Manage GKE-based TPU workloads — create pods/jobs via kubectl, sync code, and run multi-process benchmarks. Use when the user wants to create/manage/run TPU workloads on GKE. Reads config from gke.toml in the current working directory.
Manage GKE-based TPU workloads via kubectl. Config-driven via gke.toml in the current working directory (CWD).
| Command | Description | Reference |
|---|---|---|
create | Create TPU pod (single-host) or job (multi-host) | references/create.md |
sync | Sync code + install deps to all containers | references/sync.md |
run | Execute script on multi-process TPU | references/run.md |
status | Check pod/workload status | references/status.md |
Read the relevant reference file for the user's command before executing.
Read gke.toml from the current working directory at the start of every command. This keeps configs isolated per worktree/session. Never hardcode project/cluster/zone/bucket. If gke.toml does not exist in CWD, prompt the user to create one.
[gke]
project = "<your-gcp-project>"
cluster = "<your-cluster-name>"
zone = "<your-zone>"
[tpu]
accelerator = "tpu-v6e-slice" # nodeSelector accelerator label
topology = "4x4" # TPU topology (determines chip count)
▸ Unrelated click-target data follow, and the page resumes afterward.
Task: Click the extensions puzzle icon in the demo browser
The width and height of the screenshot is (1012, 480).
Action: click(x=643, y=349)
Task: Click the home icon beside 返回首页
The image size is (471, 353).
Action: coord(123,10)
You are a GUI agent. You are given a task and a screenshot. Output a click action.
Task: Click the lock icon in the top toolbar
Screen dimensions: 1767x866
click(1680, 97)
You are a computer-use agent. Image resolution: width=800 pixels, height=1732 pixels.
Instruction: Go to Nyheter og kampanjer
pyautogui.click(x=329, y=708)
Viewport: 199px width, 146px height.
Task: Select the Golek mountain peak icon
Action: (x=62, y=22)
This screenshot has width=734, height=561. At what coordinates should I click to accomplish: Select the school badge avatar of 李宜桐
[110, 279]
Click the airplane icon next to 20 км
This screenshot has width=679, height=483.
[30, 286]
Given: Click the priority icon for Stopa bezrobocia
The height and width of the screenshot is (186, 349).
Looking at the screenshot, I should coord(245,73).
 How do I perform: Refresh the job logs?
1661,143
chips_per_node = 4 # google.com/tpu resource per container
machine_type = "ct6e-standard-4t" # GKE machine type
max_nodes = 4 # autoscaling max for node pool
reservation = "" # optional: reservation name for reserved capacity
[workload]
name = "my-workload"
docker_image = "us-docker.pkg.dev/cloud-tpu-images/jax-ai-image/tpu:jax0.8.1-rev1"
service_account = "gcs-account"
[storage]
type = "gcsfuse" # "gcsfuse" or "pvc"
mount_path = "/inference-models"
# --- gcsfuse-specific (only when type = "gcsfuse") ---
bucket = "inference-model-storage-poc-tpu"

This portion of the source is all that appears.